Saved entries:

------------------------------

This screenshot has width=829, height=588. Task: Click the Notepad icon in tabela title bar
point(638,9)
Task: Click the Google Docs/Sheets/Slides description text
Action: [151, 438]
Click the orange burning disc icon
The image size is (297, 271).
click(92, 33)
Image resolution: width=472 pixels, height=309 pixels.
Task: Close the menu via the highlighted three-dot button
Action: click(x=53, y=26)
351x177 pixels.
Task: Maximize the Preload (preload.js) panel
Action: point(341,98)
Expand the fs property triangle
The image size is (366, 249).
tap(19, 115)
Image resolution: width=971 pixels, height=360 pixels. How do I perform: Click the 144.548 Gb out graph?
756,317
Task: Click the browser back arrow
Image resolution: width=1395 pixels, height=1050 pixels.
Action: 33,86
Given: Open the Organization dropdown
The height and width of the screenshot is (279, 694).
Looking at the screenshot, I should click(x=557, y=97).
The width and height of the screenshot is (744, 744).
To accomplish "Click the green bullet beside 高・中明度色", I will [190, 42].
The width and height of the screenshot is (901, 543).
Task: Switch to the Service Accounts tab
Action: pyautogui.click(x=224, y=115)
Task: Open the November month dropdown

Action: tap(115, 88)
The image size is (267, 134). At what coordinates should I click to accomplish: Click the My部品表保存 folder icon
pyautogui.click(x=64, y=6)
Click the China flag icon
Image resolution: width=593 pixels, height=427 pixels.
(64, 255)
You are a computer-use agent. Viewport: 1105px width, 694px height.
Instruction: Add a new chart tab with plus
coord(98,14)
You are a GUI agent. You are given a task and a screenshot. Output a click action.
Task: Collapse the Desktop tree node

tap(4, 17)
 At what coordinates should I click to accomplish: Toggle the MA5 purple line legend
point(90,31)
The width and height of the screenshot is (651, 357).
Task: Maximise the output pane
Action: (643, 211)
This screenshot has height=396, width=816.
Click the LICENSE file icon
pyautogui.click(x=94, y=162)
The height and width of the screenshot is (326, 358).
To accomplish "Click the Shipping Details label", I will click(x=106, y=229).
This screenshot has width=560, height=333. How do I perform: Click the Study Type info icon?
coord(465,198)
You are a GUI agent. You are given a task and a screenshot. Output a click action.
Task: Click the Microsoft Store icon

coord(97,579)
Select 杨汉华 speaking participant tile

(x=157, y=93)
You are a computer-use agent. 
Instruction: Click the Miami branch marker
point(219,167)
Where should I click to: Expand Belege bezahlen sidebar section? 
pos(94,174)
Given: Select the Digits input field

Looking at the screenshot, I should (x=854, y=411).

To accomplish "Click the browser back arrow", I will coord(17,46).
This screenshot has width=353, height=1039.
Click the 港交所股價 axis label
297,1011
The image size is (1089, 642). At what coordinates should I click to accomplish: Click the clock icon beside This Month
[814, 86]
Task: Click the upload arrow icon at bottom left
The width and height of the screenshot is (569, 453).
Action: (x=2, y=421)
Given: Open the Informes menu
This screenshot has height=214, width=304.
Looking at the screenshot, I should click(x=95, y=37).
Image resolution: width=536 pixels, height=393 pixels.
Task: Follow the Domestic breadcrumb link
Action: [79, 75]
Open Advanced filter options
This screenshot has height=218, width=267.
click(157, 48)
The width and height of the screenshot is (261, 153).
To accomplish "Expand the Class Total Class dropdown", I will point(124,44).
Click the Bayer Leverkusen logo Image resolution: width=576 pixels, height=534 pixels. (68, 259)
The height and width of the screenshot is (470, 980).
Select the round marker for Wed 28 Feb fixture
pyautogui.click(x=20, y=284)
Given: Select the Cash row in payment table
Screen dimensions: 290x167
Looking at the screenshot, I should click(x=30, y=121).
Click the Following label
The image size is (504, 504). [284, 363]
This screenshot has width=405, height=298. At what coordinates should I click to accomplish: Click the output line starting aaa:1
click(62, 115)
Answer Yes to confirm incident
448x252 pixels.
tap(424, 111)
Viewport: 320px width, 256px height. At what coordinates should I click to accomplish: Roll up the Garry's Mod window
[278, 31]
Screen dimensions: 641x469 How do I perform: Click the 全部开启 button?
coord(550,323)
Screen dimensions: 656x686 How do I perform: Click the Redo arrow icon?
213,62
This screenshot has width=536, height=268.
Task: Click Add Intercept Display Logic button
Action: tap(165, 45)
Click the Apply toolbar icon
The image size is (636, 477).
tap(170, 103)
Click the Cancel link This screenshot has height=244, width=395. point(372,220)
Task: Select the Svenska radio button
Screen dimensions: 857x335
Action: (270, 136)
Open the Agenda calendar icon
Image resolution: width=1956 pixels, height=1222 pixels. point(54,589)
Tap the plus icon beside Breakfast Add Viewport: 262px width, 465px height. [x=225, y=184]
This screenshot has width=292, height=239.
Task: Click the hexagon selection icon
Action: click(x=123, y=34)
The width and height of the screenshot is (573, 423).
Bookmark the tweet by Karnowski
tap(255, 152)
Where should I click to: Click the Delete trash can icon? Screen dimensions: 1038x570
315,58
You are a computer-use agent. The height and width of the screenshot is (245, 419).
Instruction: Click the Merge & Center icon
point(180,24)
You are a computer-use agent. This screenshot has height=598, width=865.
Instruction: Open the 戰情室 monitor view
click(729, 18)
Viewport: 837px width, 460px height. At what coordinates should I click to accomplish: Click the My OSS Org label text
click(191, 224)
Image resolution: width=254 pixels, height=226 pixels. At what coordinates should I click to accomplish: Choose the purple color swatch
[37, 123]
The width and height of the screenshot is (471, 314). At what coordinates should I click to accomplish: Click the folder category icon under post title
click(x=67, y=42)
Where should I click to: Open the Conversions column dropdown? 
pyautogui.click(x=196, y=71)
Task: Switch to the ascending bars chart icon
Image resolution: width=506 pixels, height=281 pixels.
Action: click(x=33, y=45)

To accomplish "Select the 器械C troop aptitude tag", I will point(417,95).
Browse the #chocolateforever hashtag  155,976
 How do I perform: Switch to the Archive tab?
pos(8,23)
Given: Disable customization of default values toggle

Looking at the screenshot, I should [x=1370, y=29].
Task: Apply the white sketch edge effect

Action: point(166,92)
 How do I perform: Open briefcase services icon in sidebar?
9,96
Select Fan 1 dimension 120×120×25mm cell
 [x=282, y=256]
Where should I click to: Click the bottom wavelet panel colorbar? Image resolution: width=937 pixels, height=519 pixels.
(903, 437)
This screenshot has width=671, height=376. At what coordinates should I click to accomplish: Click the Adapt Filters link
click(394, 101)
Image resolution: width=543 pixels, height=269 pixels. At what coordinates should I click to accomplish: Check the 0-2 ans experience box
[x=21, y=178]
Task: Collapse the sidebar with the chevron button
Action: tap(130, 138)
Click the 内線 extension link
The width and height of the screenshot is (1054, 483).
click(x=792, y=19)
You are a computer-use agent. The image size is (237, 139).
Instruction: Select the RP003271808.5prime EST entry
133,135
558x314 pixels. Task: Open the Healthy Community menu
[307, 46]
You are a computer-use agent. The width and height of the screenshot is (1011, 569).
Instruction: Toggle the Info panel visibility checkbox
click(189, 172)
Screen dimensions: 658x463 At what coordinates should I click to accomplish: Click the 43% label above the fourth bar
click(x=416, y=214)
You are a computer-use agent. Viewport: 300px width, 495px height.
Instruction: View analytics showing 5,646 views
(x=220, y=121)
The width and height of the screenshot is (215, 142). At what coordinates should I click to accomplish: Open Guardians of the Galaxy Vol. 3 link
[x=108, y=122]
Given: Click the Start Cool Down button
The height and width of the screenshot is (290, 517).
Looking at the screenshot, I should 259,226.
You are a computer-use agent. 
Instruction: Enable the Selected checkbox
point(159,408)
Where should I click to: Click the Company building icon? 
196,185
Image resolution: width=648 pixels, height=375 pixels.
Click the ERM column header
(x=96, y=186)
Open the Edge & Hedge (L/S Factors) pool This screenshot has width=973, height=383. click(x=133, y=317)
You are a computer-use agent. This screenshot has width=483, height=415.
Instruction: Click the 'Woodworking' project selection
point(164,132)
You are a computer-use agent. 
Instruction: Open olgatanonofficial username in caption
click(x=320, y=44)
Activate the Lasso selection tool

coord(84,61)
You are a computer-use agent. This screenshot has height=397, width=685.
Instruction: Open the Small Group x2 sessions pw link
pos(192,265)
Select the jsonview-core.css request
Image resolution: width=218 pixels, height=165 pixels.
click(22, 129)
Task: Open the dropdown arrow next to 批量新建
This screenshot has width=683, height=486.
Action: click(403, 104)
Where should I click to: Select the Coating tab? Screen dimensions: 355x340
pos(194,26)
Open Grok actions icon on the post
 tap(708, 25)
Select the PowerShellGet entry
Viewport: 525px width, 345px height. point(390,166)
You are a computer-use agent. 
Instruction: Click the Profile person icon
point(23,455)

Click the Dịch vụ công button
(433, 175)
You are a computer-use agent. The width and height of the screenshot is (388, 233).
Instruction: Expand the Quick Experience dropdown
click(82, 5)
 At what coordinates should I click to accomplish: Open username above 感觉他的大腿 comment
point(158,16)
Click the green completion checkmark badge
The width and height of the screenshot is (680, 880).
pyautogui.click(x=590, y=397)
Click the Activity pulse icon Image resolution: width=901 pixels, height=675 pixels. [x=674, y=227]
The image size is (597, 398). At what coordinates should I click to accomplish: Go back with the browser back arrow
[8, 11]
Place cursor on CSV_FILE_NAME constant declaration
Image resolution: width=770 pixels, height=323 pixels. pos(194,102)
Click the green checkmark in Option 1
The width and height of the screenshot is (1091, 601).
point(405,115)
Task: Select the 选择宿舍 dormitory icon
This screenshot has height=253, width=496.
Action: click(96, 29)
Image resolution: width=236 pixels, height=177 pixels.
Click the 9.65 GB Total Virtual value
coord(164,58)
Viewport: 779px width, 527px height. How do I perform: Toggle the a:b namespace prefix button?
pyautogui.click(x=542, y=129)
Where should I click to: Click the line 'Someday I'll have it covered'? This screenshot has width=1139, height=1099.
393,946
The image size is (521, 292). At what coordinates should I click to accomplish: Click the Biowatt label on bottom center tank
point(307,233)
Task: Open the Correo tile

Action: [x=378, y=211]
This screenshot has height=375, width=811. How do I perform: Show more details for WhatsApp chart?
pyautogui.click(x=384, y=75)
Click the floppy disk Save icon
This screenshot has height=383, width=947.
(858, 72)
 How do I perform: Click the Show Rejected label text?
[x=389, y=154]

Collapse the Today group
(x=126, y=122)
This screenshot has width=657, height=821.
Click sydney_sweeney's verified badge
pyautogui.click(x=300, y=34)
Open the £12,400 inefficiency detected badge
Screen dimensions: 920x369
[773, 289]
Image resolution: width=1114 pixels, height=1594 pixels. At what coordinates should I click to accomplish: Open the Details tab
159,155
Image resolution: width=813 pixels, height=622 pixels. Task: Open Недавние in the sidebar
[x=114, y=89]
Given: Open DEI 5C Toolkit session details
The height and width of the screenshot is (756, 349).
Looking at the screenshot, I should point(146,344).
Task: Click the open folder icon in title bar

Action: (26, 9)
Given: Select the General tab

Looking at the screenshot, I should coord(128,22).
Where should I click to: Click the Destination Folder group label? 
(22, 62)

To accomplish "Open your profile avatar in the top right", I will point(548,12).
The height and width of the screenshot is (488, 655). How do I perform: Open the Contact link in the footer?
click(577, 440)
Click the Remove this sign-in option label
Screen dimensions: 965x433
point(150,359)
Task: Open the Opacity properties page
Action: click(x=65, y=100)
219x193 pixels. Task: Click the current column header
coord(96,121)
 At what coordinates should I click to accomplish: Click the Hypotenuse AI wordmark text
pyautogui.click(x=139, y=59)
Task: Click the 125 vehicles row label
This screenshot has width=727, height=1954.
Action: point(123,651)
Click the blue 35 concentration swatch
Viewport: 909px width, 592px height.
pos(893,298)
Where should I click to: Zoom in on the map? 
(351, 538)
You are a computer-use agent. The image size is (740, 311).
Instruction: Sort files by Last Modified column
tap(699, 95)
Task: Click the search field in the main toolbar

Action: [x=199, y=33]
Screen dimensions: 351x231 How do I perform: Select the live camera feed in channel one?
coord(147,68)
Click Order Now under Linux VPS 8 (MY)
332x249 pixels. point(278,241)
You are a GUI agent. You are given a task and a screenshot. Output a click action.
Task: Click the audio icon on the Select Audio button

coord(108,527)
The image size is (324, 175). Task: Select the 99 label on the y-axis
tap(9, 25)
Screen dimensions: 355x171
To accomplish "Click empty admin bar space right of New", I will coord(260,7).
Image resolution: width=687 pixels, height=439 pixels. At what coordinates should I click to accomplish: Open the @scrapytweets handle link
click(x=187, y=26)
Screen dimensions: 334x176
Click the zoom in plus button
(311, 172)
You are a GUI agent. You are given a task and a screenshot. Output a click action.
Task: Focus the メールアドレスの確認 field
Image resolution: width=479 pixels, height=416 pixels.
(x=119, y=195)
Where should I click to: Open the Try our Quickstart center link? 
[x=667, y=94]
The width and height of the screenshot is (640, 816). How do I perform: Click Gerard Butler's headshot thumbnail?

------------------------------

• _ACTIVITY_
Search the entries for the word "right" and copy every line that has it.

• _RESPONSE TO THIS EXERCISE_
To accomplish "Open your profile avatar in the top right", I will point(548,12).
To accomplish "Click empty admin bar space right of New", I will coord(260,7).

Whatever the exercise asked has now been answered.